Has anyone done anything similar?

Rob Fitzpatrick · Dec 15, 2019

You could look at the Table Partitioning add-on product as an alternative approach to purging data. But my intuition says it isn't the right solution here.

rfutil said:
Every December we delete about 200,000 records from our DB, each record takes about 3 seconds to delete via a vendor supplied deletion tool and the process runs out of hours and at weekends, this is followed up by a dump and reload/reindex on new year's eve run by the vendor.

This raises red flags for me. First, 200,000 records is very little data in the grand scheme of things. Second, deleting at a rate of 0.33 records/second is ridiculously slow. It makes me think that one or more of the following is possible:

the hardware is woefully inadequate;
the database is poorly configured for transaction throughput;
the database is on some shared infrastructure (e.g. virtualization host or SAN) that is overloaded;
the software is doing more than you think it's doing (e.g. deleting many related child records for each of these 200,000 records, or executing some complicated business logic to determine what to delete);
the queries in the deletion tool are poorly written or poorly bracketed -- in the worst case, if there isn't an index that matches the where clause, it could be doing a full table scan on what is presumably a large table.

You say you have a DBA team; you're lucky! They should be able to provide a detailed picture of what this utility does, even if they don't have access to the source code. They should also understand the platform on which the database is running. In other words, they should be able to tell you which of the above bullet points are relevant here.

rfutil said:
As a process it's clearly hugely inefficient and also very costly.

Absolutely!

You should ask yourself (or whoever is calling for this process to be done annually): what is the value of this process? As you've canned it for this year, clearly you don't see business value. Is there technical value? Someone, either internally or at the vendor, designed this process and put it into effect. What was their intent? Conserving disk space? Improving application performance? Punishing DBAs?

Some people have the mistaken notion that "if I purge data from this table then code that reads it will run faster". In fact, somewhat counter-intuitively, deleting records from a table can actually make code slower. When I encounter a purge process it generally involves, at a minimum, several GB to tens of GB of data. Even if these are very large records, 200K amounts to what, maybe a few hundred MB of data? A maintenance activity to deal with that little data seems pointless to me.

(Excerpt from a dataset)
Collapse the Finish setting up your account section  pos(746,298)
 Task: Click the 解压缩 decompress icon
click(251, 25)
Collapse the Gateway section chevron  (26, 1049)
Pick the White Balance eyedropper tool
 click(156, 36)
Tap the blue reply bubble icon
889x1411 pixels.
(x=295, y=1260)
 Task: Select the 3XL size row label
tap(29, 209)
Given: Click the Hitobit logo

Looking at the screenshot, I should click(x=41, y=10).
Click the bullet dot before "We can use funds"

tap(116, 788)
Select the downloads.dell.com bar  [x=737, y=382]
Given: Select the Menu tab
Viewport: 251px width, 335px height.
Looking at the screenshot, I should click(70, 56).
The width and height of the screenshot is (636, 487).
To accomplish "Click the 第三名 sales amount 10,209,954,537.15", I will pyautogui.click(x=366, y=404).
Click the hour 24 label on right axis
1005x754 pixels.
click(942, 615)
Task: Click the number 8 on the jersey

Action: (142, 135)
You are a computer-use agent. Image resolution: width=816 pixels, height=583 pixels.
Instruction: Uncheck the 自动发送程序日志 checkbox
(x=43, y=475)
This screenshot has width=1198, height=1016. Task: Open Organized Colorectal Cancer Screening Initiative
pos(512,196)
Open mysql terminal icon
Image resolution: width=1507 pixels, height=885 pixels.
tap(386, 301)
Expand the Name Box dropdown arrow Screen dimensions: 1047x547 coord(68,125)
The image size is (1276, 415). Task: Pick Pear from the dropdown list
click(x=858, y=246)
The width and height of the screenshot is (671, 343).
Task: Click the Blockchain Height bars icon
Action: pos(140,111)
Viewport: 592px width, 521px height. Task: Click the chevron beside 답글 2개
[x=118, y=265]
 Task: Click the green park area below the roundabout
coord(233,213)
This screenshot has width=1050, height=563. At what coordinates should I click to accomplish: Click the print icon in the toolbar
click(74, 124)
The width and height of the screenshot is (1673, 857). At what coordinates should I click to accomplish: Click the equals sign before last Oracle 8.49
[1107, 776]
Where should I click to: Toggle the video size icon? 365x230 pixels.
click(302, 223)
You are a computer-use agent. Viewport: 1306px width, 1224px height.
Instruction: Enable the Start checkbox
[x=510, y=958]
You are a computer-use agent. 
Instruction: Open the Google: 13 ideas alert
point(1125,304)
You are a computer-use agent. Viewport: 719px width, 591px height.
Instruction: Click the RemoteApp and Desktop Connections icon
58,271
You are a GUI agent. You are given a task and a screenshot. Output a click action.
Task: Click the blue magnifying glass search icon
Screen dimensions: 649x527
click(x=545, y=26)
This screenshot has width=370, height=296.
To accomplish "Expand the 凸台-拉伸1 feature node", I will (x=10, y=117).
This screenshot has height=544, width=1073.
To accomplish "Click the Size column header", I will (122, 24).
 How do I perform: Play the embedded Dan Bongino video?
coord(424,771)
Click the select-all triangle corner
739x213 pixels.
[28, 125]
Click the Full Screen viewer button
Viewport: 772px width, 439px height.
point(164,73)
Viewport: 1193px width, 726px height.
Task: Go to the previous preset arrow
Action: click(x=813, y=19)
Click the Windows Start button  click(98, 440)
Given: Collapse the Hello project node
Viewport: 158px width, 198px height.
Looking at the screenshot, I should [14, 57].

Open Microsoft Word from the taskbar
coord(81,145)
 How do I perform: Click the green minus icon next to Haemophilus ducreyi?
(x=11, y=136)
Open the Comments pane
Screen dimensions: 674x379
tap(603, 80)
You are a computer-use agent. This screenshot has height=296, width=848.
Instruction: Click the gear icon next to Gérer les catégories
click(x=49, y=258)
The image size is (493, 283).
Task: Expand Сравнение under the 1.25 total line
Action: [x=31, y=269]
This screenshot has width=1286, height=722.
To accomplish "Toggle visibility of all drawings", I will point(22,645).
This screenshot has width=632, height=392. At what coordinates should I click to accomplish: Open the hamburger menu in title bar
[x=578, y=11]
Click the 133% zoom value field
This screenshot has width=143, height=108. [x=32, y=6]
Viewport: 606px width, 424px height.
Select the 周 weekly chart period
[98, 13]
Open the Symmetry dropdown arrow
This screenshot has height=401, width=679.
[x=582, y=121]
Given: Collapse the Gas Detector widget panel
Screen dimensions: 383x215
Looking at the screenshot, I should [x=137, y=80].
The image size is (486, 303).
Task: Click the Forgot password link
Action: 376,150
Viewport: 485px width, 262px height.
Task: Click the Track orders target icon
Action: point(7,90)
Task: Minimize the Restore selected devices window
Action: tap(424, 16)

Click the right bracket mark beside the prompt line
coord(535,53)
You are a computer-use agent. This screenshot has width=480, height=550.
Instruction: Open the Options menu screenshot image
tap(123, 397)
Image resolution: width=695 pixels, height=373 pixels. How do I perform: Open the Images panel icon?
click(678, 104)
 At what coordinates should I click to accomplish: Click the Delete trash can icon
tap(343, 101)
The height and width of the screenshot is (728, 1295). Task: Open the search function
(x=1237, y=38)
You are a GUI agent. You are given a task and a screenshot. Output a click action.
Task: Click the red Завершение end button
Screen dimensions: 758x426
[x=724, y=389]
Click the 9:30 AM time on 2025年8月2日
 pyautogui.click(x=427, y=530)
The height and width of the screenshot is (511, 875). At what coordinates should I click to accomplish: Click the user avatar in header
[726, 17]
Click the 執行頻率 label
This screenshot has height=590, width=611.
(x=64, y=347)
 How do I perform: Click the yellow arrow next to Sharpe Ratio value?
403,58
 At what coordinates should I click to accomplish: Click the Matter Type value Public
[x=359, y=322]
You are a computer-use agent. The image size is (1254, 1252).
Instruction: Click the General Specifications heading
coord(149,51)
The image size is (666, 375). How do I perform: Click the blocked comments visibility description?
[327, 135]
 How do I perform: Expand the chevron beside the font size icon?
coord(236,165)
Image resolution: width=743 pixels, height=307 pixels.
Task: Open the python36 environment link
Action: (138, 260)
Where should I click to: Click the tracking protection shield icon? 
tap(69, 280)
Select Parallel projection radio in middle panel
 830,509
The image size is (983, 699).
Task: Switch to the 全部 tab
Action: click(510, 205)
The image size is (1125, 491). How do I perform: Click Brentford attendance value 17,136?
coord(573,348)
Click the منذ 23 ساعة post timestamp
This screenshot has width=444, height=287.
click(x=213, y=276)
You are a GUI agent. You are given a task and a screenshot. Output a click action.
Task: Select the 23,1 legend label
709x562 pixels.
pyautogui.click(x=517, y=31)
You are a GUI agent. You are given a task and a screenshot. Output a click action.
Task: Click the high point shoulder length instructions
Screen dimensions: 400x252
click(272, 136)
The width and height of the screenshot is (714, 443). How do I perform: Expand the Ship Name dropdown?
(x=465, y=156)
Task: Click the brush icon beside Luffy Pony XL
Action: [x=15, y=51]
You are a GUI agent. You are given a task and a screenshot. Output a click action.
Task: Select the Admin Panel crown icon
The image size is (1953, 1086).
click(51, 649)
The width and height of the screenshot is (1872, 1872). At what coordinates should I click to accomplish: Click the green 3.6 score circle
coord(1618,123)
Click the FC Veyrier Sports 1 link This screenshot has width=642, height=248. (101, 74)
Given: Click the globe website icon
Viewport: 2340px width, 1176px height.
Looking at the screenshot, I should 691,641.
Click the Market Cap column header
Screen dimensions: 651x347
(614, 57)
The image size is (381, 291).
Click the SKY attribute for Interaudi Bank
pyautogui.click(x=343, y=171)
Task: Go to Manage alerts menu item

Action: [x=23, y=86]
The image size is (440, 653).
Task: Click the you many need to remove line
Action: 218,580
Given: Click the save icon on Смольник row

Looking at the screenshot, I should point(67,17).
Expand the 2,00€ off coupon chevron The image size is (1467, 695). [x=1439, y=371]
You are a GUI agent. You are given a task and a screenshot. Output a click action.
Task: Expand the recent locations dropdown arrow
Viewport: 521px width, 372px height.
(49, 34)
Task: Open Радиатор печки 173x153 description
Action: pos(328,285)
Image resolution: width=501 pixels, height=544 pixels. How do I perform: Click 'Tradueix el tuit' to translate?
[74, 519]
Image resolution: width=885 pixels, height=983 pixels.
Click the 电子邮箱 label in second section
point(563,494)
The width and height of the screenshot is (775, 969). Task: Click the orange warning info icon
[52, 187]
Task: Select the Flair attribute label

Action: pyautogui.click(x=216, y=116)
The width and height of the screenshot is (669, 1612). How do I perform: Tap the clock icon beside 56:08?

• Requests:
- A) According to the forum thread, how long does the vendor-supplied deletion tool take to delete each record?
- B) Write out the passage of the forum thread word for word, starting with "You say you" and going on through "Absolutely!".

• Results of the tasks:
- A) About 3 seconds per record.

- B)
You say you have a DBA team; you're lucky! They should be able to provide a detailed picture of what this utility does, even if they don't have access to the source code. They should also understand the platform on which the database is running. In other words, they should be able to tell you which of the above bullet points are relevant here.

rfutil said:
As a process it's clearly hugely inefficient and also very costly.

Absolutely!